In recent years, many drug companies have struggled to develop new blockbuster drugs, despite multibillion-dollar research budgets and more partnerships with scientists at universities and biotech companies. The dearth of successes, partly because the "easy" treatments already have been found, has turned the short-term prognosis for "big pharma" anemic.

"The profit dollars that companies used to reinvest in innovation are no longer going to be coming," warns Terry Hisey, life-sciences leader at consultant Deloitte's pharmaceutical consulting business. He says that raises "long-term concerns about the industry's ability to bring new medicines to market."

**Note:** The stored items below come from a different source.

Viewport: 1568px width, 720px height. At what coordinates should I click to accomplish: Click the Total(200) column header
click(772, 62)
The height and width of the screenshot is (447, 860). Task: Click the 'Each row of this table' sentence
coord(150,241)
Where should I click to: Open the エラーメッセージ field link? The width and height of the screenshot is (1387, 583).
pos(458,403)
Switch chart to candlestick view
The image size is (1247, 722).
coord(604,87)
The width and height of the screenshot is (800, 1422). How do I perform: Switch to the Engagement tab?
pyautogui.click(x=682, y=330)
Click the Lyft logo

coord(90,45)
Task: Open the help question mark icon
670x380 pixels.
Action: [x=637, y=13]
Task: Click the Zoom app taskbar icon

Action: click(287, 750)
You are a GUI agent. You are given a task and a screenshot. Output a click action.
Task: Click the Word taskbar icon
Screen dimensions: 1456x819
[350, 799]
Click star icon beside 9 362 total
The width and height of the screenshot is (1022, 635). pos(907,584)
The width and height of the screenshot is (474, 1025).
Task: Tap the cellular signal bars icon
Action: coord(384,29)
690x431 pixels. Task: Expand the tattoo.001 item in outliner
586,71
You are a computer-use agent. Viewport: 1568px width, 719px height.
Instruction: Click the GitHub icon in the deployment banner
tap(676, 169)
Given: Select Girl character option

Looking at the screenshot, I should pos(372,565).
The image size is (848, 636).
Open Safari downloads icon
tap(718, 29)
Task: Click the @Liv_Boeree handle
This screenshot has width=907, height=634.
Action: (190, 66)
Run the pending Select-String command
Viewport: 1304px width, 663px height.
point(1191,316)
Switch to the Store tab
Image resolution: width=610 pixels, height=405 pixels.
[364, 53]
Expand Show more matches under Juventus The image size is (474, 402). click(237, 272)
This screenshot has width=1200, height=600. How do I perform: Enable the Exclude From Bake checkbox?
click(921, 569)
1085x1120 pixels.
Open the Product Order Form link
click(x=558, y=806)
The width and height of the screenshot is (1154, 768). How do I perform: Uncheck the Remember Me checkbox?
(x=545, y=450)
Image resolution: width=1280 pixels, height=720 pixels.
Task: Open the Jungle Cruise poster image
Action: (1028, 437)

But pharmaceutical companies can save billions when they stop promoting drugs that have new generic rivals, and U.S. drug and biotech companies are still spending more than $65 billion a year on R&D.

The 20 new drug approvals in the U.S. this year, and other important ones expected in the next few years, eventually will help fill the revenue hole.

For now, brand-name drugmakers are scrambling to adjust for the billions in revenue that will soon be lost. Many raised prices 20 percent or more over the last couple of years, before generics hit, to maximize revenue. Some contract with generic drugmakers for "authorized generics," which give the brand-name company a portion of the generic sales.

Brand-name companies also are trimming research budgets, partnering with other companies to share drug-development costs and shifting more manufacturing and patient testing to low-cost countries.

Pharmaceutical companies have cut about 10 percent of their U.S. jobs in four years, from a peak of about 297,000 to about 268,000, according to Labor Department data.

Drug companies also are trying to stabilize future sales by putting more sales reps in emerging markets such as China and India, and diversifying into businesses that get little or no generic competition. Those include vaccines, diagnostic tests, veterinary medicines and consumer health products.

Key blockbuster drugs about to get generic rivals
These are blockbuster drugs, with more than $1 billion in annual global sales, set to go off patent and get generic competition in the U.S. in the next two years:
Patent ends Brand name Generic name Use/conditions treated Made/sold by
Oct. 2011 Zyprexa olanzapine schizophrenia/bipolar Eli/Lilly
Nov. 2011 Lipitor atorvastatin high cholesterol Pfizer
March 2012 Lexapro escitalopram depression Forest/Labs
March 2012 Seroquel quetiapine schizophrenia/bipolar AstraZeneca
March 2012 Avapro/Avalide irbesartan high blood pressure Bristol-Myers/Sanofi
April 2012 Provigil modafinil narcolepsy Cephalon
May 2012 Plavix clopidogrel clot prevention Bristol-Myers/Sanofi
July 2012 Tricor fenofibrate high triglycerides Abbott
Aug. 2012 Singulair montelukast asthma/allergies Merck
Aug. 2012 Actos pioglitazone diabetes Takeda
Sept. 2012 Diovan valsartan high blood pressure Novartis
Sept. 2012 Geodon ziprasidone bipolar disorder Pfizer
Nov. 2012 Lidoderm lidocaine pain patch Endo
Dec. 2012 Atacand candesartan heart failure AstraZeneca
March 2013 Lovaza omega-3 acid high triglycerides GlaxoSmithKline
Aug. 2013 Temodar temozolomide brain tumors Merck
Note: Patent expiration/generic arrival dates can change due to litigation or regulatory issues.